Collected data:

-=-=-=-=-

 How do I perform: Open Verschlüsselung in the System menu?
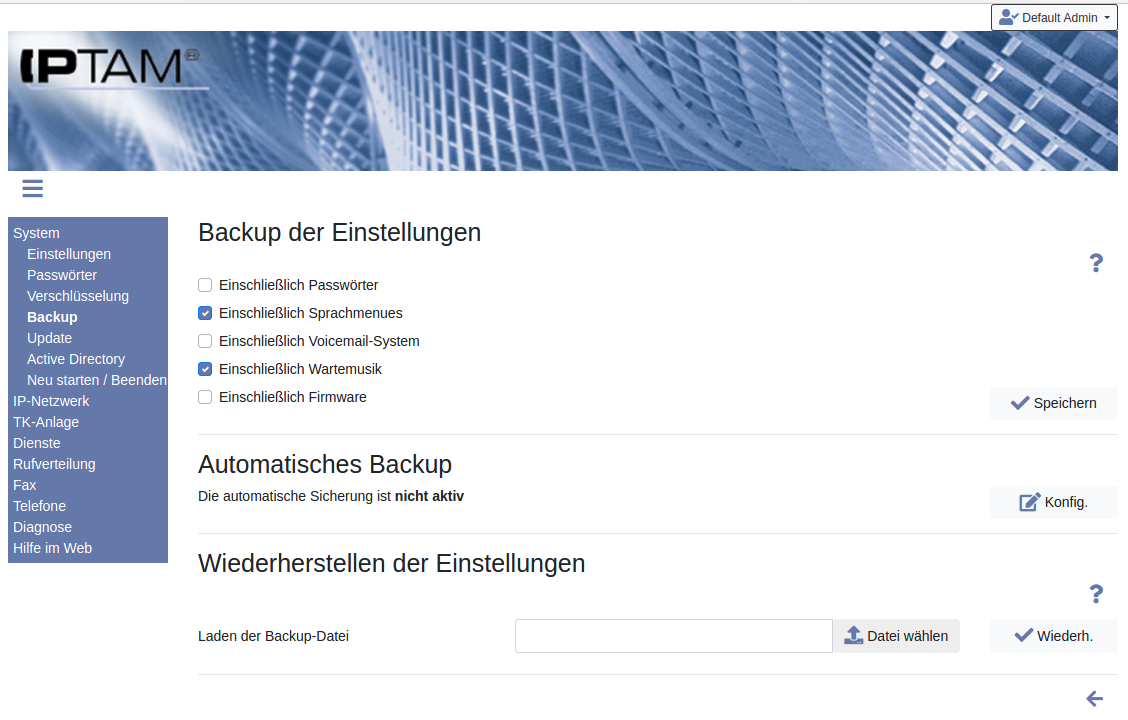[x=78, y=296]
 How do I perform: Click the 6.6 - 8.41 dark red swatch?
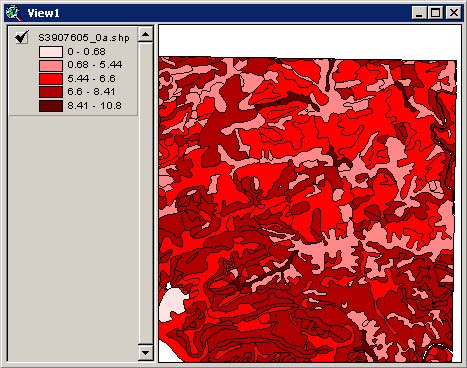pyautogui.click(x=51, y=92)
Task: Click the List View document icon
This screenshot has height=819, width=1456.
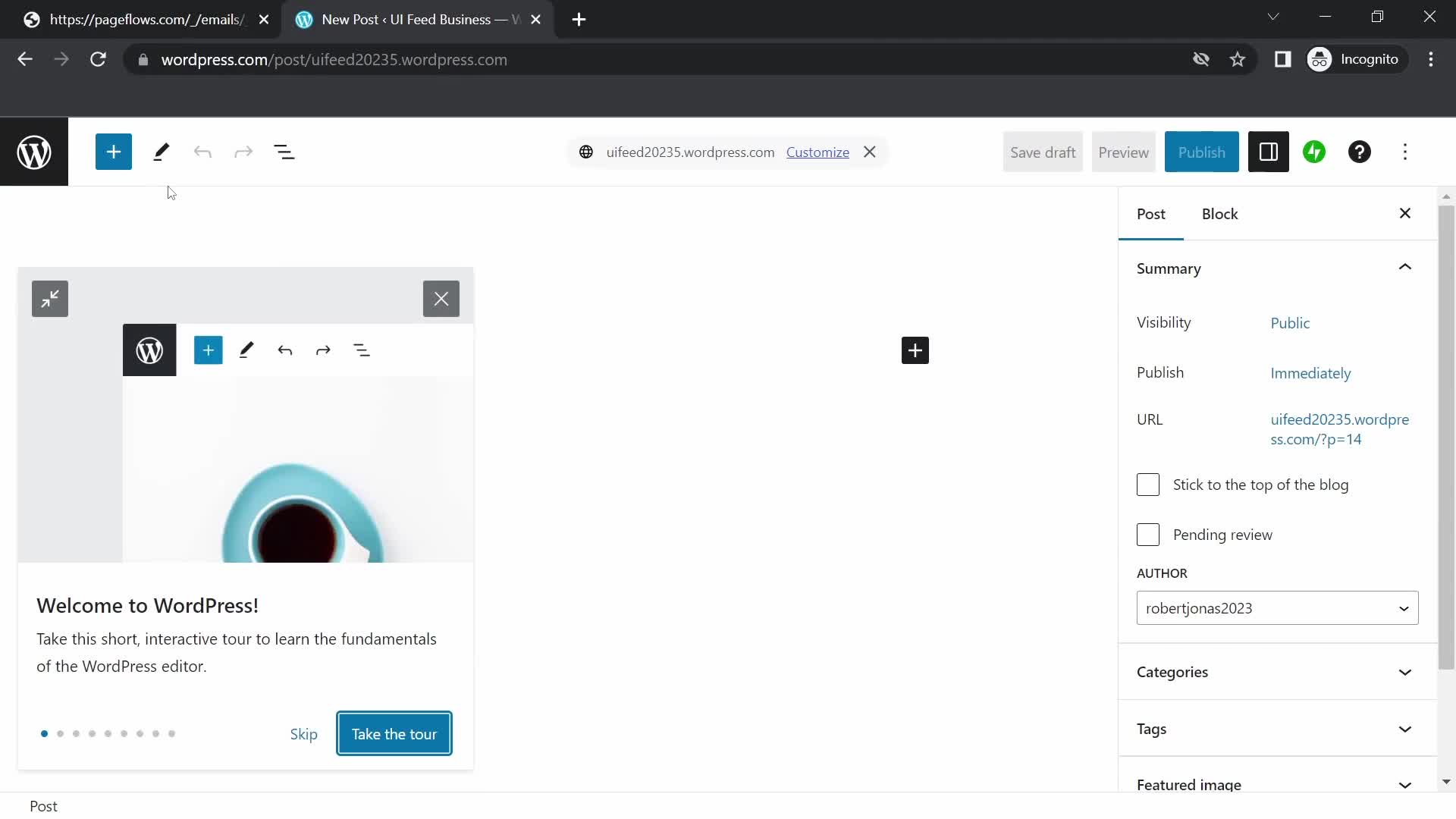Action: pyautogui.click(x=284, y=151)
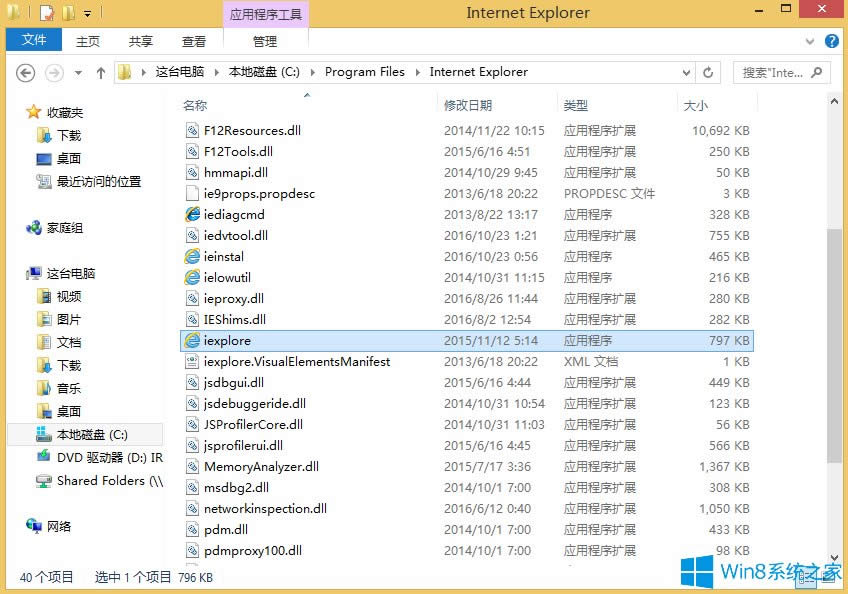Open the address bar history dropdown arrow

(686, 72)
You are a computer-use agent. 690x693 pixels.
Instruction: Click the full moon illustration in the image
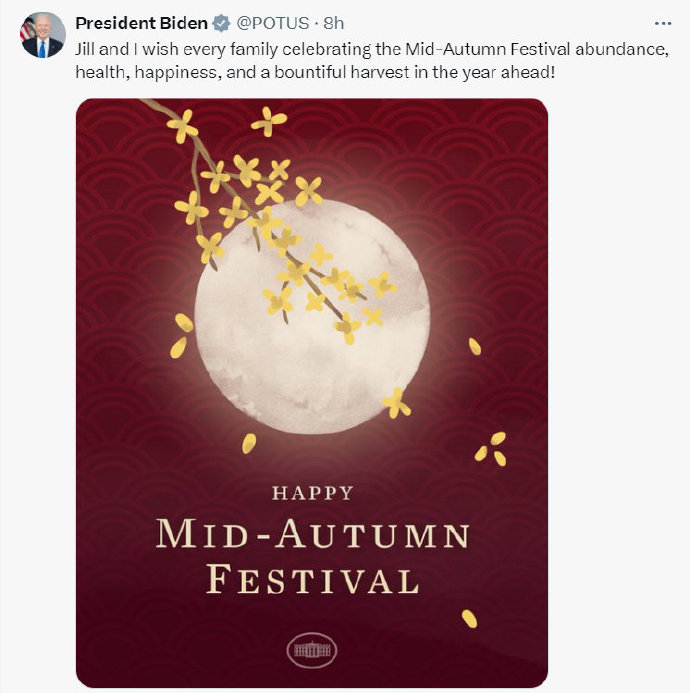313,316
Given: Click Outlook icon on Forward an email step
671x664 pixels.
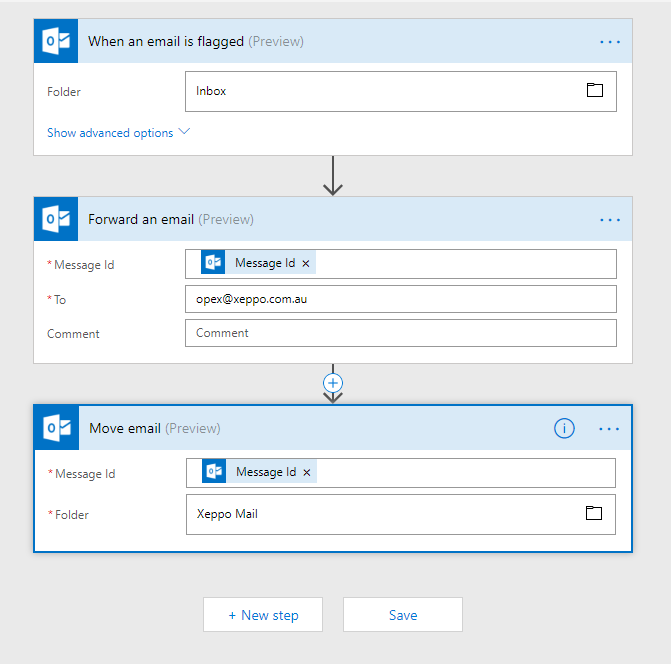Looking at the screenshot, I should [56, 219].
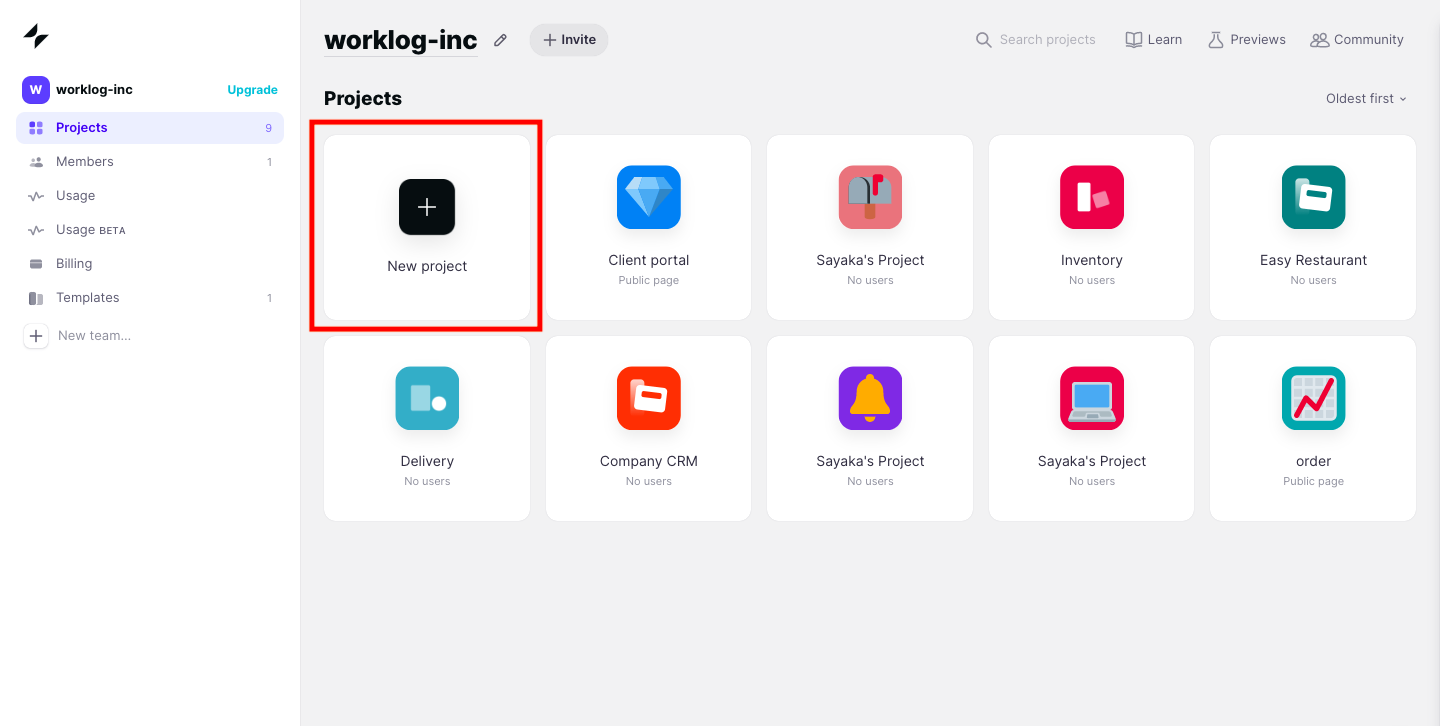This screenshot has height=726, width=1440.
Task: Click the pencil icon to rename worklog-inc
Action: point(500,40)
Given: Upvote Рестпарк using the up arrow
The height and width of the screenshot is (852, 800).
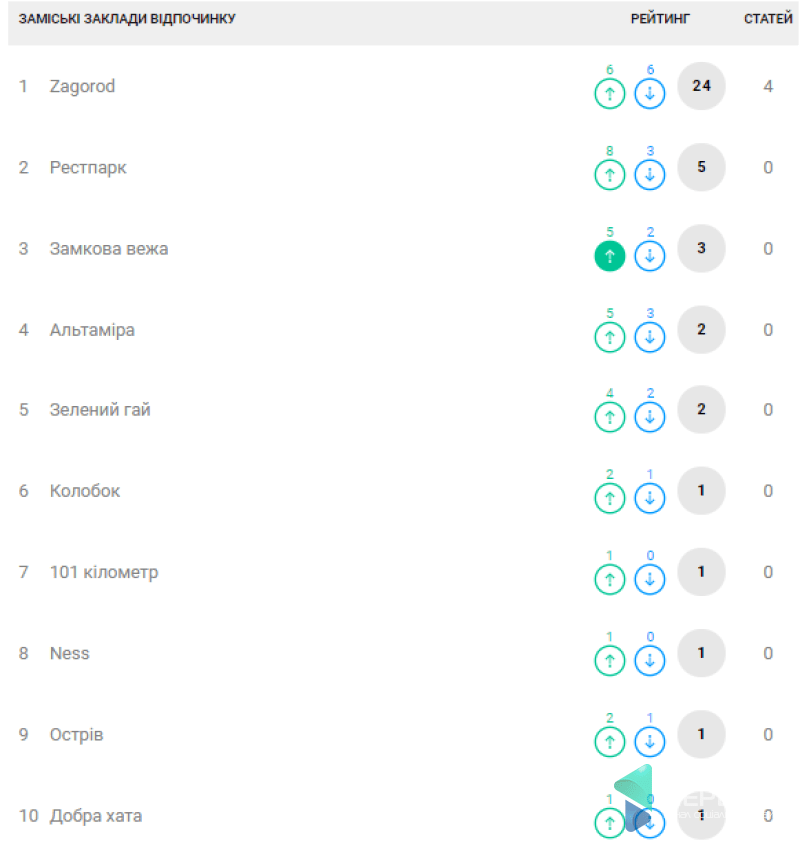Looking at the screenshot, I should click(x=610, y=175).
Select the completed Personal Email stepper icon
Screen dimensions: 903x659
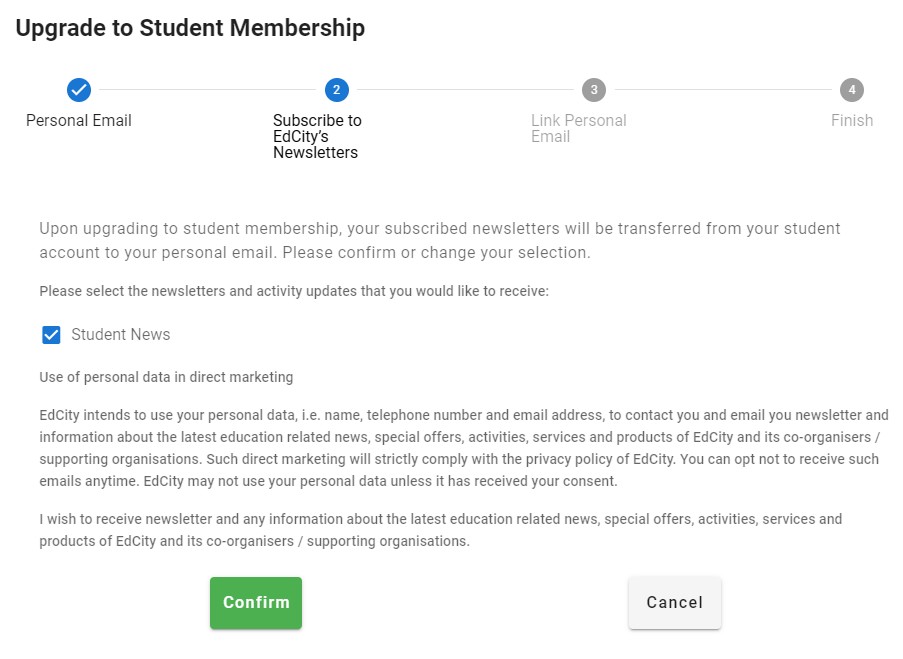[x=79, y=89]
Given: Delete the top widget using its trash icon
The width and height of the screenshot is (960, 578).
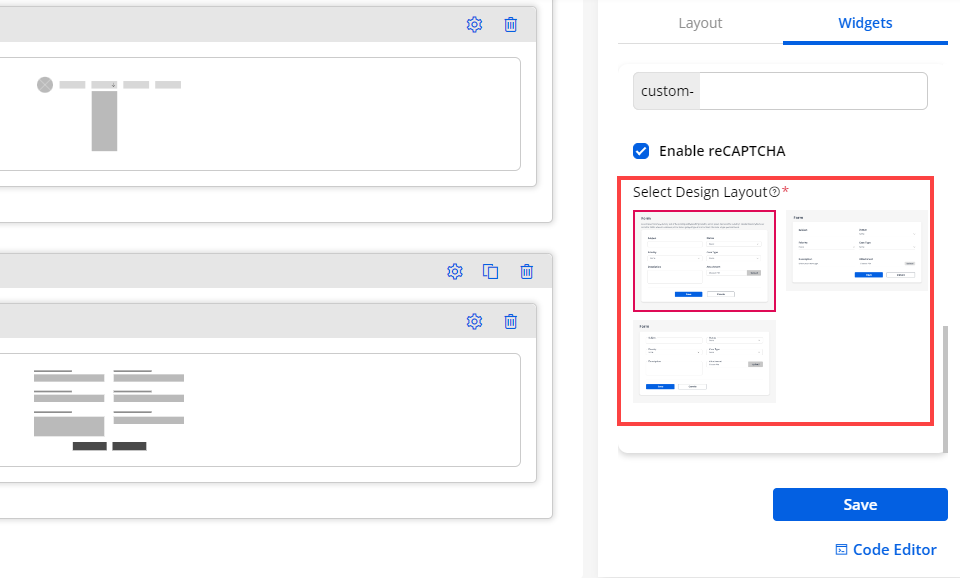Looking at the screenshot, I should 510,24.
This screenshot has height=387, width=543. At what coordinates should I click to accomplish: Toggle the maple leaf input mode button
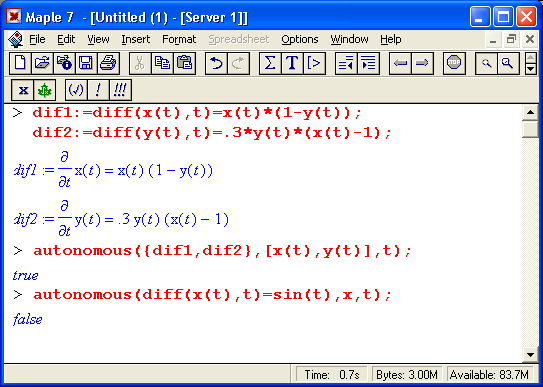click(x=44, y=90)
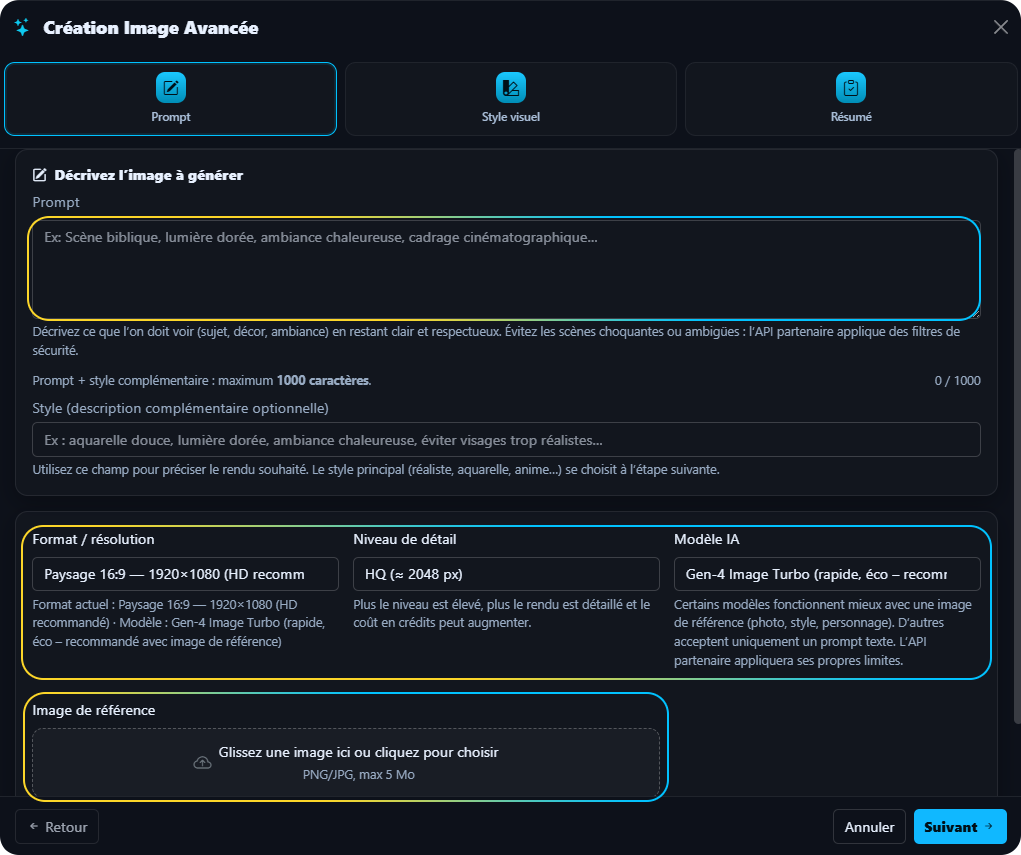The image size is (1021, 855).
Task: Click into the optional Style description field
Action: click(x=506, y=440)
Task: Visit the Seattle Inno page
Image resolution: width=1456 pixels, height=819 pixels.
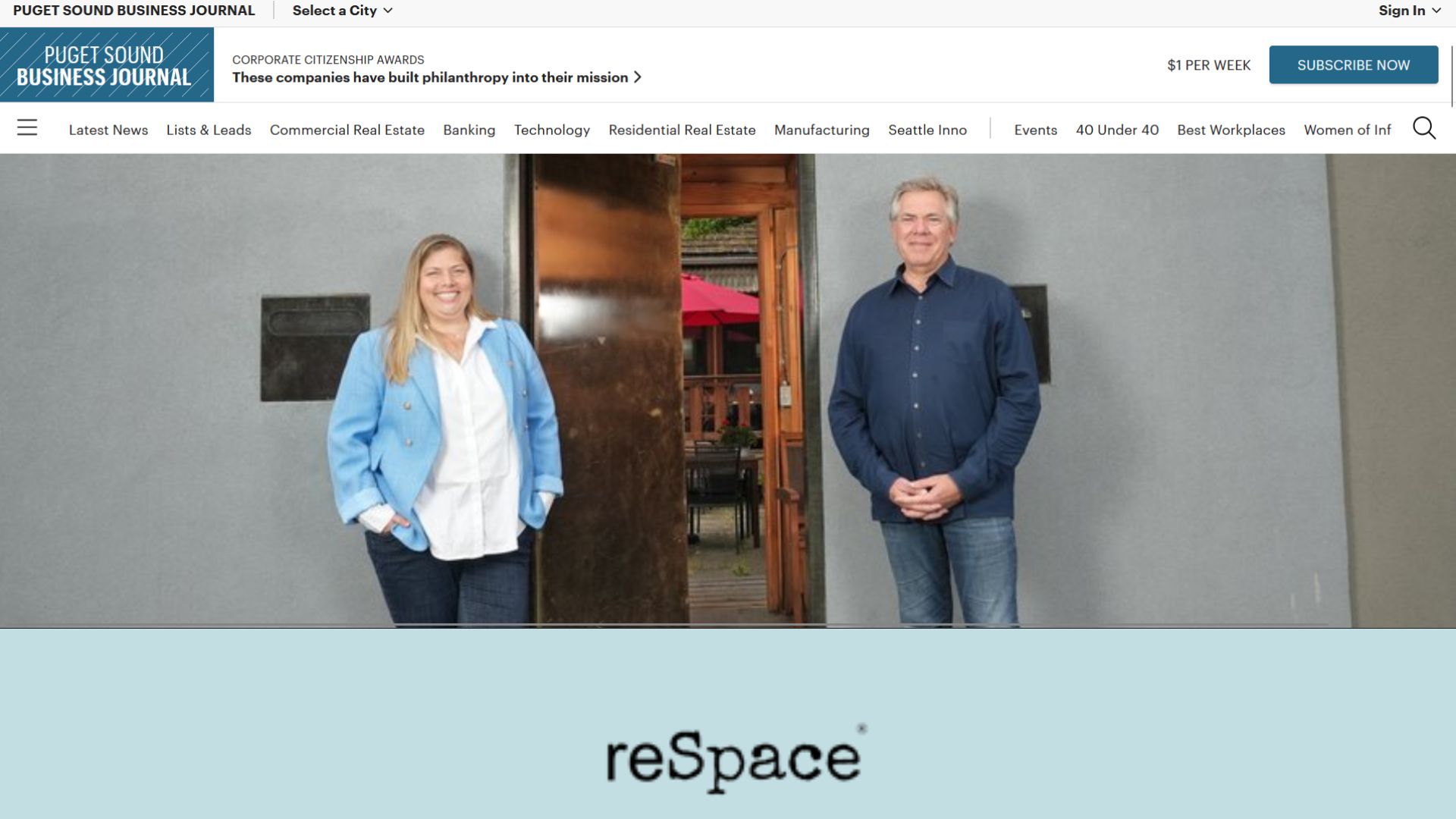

-=-=-=-=-

## Task details
Your answer must be exactly the lines from the one containing "The width and" through the last line of the records above, both included, with every picture left out.

## Output for this exercise
The width and height of the screenshot is (960, 578).
Looking at the screenshot, I should 510,24.
This screenshot has height=387, width=543. At what coordinates should I click to accomplish: Toggle the maple leaf input mode button
click(x=44, y=90)
The image size is (1021, 855).
Task: Click into the optional Style description field
Action: click(x=506, y=440)
Task: Visit the Seattle Inno page
Image resolution: width=1456 pixels, height=819 pixels.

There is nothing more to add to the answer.